A vast majority of FB aspiration cases occur unwitnessed and remain asymptomatic, leading to delayed diagnosis and sometimes fatal consequences [5]. Treatment plans may differ depending on the FB characteristics, time of ingestion, severity of symptoms, and radiographic findings [2]. However, in cases involving multiple magnets, there is a high risk of interaction between the magnets and complications such as enteroenteric fistulae, bowel perforation, and intestinal necrosis have been reported [6,7].
The present case was unique because of the simultaneous ingestion and aspiration of magnetic beads. In this complex situation, several factors were taken into consideration during treatment planning.
From the anesthetic perspective, intubation was not a good option because the FB was visible just below the vocal cords. The STRIVE Hi technique [3] was used instead, and provided uninterrupted access to the airway while facilitating oxygenation. Furthermore, the LMA was intubated before proceeding to abdominal surgery to prevent exacerbation of the TEF.
Another factor was the shape and location of the FBs. The metallic bead in the proximal trachea made it difficult to use a rigid bronchoscope. Instead, a suspension laryngoscope was used to identify and remove the tracheal FB. Moreover, spherical FBs like magnet beads are challenging to extract. Attempts to grasp the FB may instead push it distally. Dexterous handling of an appropriate instrument is the key to successful retrieval. Based on the unique properties of magnets, metallic instruments were selected; upward forceps were used to swipe the metallic bead distal to the proximal trachea and prevent it from falling backwards during detachment.
During retrieval, the magnetic interaction between the FBs in the esophagus and trachea is lost, which may cause the remaining FB to migrate distally. Therefore, the tracheal FB was retrieved first to prevent airway obstruction and acute desaturation. Conversely, a FB remaining in the esophagus is much less of a threat and may be accessed through rigid esophagoscopy or esophagogastroduodenoscopy.

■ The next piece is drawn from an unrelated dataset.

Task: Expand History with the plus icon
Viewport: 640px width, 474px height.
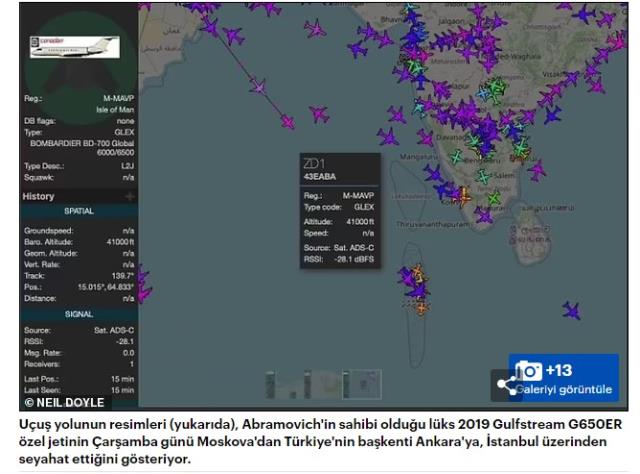Action: point(129,197)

Based on the time of ingestion and preoperative radiographic findings, a secondary TEF was suspected, and tracheal resection with end-to-end anastomosis was planned for the worst-case scenario. Fortunately, the TEF was small and completely covered by tracheal granulation tissue; it was thus allowed to heal secondarily. After a week of NPO with Levin tube feeding and intravenous administration of proton pump inhibitors, the fistula resolved spontaneously.
Although the present case involved successful removal of multiple magnets, such cases often have poor outcomes. Despite warning labels on magnetic toys, the risk of their misuse by children is often understated. The potential risks associated with metallic toys need nationwide recognition to minimize accidents.
In conclusion, we report a unique case of multiple magnets in the aerodigestive tract. Thorough understanding of the features of magnetic FBs is the key to successful management. With the introduction of mini-magnet home supplies and toys, magnet-related emergencies can no longer be neglected. Parents should be aware of the potential risk, and health care providers should give due importance to the proper management.